## begin MATERIAL TO PROCESS
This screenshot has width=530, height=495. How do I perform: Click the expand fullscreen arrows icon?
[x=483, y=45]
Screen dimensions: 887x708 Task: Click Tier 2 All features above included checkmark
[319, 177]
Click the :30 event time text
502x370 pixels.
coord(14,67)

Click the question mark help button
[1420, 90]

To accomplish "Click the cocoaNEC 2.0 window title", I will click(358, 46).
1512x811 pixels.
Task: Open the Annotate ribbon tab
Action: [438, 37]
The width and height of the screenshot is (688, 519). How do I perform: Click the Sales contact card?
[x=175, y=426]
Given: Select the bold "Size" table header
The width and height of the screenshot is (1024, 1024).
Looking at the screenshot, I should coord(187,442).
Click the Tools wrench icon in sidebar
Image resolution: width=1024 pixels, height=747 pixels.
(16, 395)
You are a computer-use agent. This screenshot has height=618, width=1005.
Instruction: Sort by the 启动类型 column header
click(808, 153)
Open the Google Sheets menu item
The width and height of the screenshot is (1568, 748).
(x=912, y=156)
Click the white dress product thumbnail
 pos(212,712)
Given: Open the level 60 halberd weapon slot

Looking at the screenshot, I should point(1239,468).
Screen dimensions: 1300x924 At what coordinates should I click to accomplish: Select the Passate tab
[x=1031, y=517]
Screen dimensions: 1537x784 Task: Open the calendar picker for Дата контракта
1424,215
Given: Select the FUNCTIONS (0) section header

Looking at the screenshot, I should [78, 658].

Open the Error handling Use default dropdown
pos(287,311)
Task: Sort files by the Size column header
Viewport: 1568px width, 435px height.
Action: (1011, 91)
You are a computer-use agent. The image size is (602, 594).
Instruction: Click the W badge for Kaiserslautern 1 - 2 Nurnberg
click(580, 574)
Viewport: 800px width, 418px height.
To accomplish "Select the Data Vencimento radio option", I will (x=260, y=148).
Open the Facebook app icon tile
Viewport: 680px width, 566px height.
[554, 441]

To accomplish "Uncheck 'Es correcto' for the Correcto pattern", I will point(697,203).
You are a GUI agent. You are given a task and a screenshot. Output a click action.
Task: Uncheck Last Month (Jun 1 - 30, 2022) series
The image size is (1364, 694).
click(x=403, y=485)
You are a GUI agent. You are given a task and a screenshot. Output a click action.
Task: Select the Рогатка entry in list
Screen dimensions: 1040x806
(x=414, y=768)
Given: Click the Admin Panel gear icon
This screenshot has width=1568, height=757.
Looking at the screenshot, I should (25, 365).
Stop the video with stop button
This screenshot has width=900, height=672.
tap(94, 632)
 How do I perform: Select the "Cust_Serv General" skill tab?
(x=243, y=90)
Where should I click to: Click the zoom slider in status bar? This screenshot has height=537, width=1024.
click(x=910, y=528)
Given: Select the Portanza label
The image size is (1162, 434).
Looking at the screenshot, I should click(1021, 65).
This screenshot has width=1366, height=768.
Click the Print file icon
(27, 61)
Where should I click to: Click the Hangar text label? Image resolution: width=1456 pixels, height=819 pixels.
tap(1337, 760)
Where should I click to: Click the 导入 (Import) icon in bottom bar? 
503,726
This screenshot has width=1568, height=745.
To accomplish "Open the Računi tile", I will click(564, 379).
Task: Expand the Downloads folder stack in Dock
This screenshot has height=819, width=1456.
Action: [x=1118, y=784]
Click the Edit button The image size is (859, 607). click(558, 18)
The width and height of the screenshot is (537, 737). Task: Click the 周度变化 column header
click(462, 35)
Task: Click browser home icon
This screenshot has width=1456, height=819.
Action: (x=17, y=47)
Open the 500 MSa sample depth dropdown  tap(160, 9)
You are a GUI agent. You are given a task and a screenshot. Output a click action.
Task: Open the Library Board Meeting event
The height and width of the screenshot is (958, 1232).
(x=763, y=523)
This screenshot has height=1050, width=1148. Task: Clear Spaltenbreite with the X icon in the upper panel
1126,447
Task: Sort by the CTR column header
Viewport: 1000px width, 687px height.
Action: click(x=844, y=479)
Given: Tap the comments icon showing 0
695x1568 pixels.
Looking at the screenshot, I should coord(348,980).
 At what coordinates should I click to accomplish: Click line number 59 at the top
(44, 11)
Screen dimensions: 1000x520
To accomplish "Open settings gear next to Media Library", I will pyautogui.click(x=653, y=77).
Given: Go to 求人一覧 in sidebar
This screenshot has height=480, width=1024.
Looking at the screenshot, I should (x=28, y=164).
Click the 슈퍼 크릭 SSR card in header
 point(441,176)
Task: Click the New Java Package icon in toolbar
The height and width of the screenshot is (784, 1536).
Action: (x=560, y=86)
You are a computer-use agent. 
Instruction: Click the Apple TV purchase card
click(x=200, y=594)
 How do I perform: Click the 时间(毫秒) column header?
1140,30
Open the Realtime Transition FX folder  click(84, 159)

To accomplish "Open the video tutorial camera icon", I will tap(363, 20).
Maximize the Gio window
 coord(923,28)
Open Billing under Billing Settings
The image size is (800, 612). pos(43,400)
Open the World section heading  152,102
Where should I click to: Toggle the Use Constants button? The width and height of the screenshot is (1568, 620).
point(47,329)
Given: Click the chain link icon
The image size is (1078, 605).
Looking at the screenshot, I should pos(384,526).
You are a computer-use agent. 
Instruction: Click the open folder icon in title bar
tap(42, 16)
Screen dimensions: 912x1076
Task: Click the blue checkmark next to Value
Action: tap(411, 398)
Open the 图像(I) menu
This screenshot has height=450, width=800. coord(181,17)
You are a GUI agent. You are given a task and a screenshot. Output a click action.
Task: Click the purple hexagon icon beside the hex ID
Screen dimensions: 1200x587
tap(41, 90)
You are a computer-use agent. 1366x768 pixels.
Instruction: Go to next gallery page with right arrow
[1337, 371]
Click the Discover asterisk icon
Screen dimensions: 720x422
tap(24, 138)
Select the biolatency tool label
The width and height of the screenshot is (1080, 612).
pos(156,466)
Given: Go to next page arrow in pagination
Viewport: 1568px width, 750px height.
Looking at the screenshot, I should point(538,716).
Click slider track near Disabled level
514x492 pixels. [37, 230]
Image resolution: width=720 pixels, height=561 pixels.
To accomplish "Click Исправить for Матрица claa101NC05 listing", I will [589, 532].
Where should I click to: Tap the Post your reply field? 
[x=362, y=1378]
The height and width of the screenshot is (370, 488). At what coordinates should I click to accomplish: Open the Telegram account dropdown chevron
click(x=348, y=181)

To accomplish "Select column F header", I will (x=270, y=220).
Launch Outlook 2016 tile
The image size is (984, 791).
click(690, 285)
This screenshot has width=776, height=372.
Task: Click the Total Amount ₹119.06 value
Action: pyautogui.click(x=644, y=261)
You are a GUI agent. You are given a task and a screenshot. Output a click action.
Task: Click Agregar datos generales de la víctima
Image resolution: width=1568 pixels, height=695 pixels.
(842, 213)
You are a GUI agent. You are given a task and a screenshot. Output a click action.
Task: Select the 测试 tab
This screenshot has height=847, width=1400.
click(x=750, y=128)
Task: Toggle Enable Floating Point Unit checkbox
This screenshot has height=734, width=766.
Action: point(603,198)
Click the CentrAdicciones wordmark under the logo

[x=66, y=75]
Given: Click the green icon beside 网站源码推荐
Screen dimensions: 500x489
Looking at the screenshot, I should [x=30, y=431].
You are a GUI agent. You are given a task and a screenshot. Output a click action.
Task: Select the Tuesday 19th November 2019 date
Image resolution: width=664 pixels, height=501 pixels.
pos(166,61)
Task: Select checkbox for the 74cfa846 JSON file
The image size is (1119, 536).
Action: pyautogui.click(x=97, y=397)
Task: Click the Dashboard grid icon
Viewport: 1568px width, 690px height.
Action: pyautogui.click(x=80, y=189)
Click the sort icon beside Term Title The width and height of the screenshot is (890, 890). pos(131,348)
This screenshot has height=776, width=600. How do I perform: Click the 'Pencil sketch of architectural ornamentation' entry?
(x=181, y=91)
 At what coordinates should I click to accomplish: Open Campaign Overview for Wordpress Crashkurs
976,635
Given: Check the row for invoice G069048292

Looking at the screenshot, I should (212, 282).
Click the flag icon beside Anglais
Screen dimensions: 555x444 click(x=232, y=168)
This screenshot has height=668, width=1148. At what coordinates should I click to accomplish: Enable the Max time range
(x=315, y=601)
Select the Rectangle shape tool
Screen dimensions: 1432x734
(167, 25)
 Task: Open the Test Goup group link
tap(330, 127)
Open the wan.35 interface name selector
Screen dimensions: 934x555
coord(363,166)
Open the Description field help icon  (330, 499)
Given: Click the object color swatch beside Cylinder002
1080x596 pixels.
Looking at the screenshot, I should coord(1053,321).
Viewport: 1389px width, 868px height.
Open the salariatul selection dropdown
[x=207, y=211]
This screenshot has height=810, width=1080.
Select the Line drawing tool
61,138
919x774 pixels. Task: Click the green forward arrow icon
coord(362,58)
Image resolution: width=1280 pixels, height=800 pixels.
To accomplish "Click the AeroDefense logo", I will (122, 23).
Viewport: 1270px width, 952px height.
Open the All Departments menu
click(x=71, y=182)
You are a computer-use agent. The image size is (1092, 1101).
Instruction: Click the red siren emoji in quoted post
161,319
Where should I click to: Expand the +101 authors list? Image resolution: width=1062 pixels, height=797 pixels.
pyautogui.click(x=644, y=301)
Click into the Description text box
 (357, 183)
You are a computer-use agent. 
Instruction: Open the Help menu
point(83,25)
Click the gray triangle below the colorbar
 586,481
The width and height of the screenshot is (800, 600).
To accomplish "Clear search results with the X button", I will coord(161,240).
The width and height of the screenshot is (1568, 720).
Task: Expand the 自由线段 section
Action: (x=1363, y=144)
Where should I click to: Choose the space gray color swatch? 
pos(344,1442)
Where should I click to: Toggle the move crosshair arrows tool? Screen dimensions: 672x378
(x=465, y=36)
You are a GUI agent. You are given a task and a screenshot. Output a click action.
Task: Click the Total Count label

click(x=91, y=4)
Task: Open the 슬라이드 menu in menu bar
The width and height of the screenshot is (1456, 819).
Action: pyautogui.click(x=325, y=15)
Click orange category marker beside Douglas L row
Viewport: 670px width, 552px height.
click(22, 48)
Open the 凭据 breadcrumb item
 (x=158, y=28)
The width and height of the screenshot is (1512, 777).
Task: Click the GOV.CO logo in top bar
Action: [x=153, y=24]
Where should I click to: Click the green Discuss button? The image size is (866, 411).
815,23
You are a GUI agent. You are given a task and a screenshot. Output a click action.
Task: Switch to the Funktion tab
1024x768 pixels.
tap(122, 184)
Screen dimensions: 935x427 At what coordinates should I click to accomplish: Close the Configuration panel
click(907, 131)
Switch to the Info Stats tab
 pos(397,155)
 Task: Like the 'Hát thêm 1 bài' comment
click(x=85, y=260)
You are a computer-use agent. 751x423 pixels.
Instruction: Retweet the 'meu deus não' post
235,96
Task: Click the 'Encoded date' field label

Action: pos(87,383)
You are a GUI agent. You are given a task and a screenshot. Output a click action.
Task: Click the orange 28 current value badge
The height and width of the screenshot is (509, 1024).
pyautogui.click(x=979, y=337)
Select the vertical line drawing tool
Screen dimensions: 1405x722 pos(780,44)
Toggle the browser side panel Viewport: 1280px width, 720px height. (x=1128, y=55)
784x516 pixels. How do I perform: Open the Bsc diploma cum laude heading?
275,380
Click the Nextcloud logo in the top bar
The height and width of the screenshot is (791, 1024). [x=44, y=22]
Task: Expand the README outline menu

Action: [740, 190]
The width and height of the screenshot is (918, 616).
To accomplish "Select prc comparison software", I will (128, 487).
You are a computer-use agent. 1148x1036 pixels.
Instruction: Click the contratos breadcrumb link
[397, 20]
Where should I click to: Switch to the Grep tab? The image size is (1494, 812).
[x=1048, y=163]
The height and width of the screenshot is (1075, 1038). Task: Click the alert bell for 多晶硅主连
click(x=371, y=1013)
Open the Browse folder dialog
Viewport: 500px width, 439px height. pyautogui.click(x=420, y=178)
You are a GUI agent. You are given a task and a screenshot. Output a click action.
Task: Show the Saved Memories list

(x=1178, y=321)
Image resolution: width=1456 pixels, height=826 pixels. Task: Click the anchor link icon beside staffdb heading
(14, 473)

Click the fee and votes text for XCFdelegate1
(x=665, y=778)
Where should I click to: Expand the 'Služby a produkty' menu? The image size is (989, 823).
## end MATERIAL TO PROCESS
→ **WORK TO DO**
Reproduce verbatim the stretch of the items above from the line containing "Task: Like the 'Hát thêm 1 bài' comment" through the line containing "pyautogui.click(x=979, y=337)", including both of those lines.

→ **ANSWER TO THIS TASK**
 Task: Like the 'Hát thêm 1 bài' comment
click(x=85, y=260)
You are a computer-use agent. 751x423 pixels.
Instruction: Retweet the 'meu deus não' post
235,96
Task: Click the 'Encoded date' field label

Action: pos(87,383)
You are a GUI agent. You are given a task and a screenshot. Output a click action.
Task: Click the orange 28 current value badge
The height and width of the screenshot is (509, 1024).
pyautogui.click(x=979, y=337)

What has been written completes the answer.